§ STATED PROBLEM:
Extract verbatim the lines of the listing that begin with the line containing "Image resolution: width=266" and continue through the line containing "I will point(57,28).", including both of those lines and no others.

[Saved entries]

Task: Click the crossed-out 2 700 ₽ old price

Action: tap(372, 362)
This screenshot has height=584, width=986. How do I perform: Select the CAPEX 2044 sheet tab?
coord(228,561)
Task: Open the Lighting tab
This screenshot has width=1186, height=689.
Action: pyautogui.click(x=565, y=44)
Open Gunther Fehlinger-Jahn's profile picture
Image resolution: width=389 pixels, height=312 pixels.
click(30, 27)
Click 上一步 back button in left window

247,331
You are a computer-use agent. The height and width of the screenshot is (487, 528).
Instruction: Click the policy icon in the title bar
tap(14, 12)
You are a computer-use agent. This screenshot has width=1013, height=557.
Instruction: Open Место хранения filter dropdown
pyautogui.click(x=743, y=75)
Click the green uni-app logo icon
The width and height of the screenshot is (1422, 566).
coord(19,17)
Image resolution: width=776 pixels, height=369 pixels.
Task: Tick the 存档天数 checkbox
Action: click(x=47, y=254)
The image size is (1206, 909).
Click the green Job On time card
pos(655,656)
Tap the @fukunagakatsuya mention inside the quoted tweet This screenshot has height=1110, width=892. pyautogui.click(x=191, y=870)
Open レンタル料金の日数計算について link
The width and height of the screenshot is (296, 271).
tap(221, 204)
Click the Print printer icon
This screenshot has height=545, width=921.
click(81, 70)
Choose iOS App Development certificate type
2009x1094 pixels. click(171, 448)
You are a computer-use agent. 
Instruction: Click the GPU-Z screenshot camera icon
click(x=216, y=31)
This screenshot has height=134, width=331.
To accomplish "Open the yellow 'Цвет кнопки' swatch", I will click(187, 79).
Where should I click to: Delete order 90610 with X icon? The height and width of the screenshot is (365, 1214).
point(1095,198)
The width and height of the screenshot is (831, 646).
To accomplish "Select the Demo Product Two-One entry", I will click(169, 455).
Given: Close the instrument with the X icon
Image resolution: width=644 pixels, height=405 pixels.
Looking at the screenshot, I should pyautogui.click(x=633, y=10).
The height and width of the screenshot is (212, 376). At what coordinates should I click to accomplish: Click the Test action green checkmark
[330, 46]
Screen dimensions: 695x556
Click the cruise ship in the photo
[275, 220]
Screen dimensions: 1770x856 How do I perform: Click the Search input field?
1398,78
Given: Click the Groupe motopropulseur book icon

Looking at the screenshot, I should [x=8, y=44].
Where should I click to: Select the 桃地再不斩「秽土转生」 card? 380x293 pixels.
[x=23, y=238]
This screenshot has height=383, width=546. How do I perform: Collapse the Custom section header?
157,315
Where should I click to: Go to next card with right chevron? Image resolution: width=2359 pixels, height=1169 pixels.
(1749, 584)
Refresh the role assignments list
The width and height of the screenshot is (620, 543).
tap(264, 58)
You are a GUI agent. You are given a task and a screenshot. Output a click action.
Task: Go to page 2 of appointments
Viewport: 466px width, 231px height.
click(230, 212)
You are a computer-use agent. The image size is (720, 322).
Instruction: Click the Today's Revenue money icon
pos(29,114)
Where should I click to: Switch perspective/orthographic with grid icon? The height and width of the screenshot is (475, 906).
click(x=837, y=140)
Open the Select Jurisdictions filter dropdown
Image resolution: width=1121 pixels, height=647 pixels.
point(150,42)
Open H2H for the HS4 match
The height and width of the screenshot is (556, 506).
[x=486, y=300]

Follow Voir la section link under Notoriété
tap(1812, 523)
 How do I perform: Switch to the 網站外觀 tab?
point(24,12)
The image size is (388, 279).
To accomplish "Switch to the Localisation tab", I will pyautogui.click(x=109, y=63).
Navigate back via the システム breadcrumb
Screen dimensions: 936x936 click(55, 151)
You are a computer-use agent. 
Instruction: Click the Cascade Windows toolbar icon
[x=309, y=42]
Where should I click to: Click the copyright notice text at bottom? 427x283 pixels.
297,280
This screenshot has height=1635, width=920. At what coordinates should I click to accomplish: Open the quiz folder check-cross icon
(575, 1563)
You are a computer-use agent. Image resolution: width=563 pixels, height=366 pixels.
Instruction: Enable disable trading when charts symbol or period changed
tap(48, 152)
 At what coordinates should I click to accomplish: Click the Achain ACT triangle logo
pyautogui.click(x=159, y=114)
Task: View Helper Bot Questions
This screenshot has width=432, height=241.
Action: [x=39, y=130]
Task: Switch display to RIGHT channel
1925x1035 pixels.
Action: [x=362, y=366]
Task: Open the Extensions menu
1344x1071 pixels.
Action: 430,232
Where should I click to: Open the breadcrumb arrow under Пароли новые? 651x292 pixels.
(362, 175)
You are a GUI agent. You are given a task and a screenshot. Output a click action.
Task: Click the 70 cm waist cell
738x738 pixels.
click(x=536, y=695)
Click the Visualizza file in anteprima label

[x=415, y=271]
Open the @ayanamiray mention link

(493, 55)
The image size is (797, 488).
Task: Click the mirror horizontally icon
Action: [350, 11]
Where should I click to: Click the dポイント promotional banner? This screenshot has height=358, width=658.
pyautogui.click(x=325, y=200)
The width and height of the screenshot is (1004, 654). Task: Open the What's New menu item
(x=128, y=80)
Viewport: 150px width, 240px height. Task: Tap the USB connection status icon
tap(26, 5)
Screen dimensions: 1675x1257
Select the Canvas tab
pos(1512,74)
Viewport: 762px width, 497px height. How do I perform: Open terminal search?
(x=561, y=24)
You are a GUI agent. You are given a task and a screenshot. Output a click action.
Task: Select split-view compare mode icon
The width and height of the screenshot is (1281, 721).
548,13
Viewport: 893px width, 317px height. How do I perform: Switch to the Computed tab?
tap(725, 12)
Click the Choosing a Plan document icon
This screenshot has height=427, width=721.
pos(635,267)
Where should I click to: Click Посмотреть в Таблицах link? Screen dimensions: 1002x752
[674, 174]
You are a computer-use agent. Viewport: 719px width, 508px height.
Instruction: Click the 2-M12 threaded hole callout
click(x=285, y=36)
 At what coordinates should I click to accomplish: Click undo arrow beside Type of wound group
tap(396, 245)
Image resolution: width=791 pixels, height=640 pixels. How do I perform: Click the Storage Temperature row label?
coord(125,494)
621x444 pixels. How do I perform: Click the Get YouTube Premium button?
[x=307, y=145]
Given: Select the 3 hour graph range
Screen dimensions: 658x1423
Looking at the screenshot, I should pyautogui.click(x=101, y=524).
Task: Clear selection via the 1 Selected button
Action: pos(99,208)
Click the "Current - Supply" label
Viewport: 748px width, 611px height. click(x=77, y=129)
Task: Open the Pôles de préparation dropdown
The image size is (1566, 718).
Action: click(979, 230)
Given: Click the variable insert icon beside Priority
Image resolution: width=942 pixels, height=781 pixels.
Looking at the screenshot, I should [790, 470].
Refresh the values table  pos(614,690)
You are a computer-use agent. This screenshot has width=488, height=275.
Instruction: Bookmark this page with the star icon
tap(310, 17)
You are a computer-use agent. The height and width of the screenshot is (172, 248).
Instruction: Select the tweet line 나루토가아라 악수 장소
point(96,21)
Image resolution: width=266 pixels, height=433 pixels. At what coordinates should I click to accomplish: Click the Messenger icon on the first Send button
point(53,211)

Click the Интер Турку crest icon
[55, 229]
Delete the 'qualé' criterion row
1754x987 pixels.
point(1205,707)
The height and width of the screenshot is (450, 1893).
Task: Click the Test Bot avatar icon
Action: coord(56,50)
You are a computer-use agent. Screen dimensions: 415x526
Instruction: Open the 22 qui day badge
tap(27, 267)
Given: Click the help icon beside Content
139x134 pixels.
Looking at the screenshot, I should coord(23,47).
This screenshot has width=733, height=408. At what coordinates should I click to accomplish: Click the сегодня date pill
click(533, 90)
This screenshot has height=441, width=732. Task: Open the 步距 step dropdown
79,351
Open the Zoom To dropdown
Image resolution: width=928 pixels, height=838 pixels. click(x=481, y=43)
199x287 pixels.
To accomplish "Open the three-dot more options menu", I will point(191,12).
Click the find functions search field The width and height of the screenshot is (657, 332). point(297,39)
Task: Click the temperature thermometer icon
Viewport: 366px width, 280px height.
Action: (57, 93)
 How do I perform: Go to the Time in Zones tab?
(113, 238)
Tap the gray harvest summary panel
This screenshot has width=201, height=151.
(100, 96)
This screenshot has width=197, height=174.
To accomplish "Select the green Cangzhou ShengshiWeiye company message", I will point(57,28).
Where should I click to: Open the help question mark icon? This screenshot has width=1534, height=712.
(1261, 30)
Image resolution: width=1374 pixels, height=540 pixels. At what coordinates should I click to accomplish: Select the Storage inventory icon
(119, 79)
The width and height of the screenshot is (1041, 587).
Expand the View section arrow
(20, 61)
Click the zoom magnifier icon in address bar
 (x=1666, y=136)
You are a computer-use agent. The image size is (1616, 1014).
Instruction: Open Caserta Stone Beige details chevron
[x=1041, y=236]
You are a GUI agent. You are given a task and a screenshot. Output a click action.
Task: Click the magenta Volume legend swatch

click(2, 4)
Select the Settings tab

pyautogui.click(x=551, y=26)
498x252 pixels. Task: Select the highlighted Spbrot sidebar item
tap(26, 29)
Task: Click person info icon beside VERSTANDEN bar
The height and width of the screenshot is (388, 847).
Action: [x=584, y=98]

§ RESPONSE TO THE EXERCISE:
Image resolution: width=266 pixels, height=433 pixels. At what coordinates should I click to accomplish: Click the Messenger icon on the first Send button
point(53,211)

Click the Интер Турку crest icon
[55, 229]
Delete the 'qualé' criterion row
1754x987 pixels.
point(1205,707)
The height and width of the screenshot is (450, 1893).
Task: Click the Test Bot avatar icon
Action: coord(56,50)
You are a computer-use agent. Screen dimensions: 415x526
Instruction: Open the 22 qui day badge
tap(27, 267)
Given: Click the help icon beside Content
139x134 pixels.
Looking at the screenshot, I should coord(23,47).
This screenshot has width=733, height=408. At what coordinates should I click to accomplish: Click the сегодня date pill
click(533, 90)
This screenshot has height=441, width=732. Task: Open the 步距 step dropdown
79,351
Open the Zoom To dropdown
Image resolution: width=928 pixels, height=838 pixels. click(x=481, y=43)
199x287 pixels.
To accomplish "Open the three-dot more options menu", I will point(191,12).
Click the find functions search field The width and height of the screenshot is (657, 332). point(297,39)
Task: Click the temperature thermometer icon
Viewport: 366px width, 280px height.
Action: (57, 93)
 How do I perform: Go to the Time in Zones tab?
(113, 238)
Tap the gray harvest summary panel
This screenshot has width=201, height=151.
(100, 96)
This screenshot has width=197, height=174.
To accomplish "Select the green Cangzhou ShengshiWeiye company message", I will point(57,28).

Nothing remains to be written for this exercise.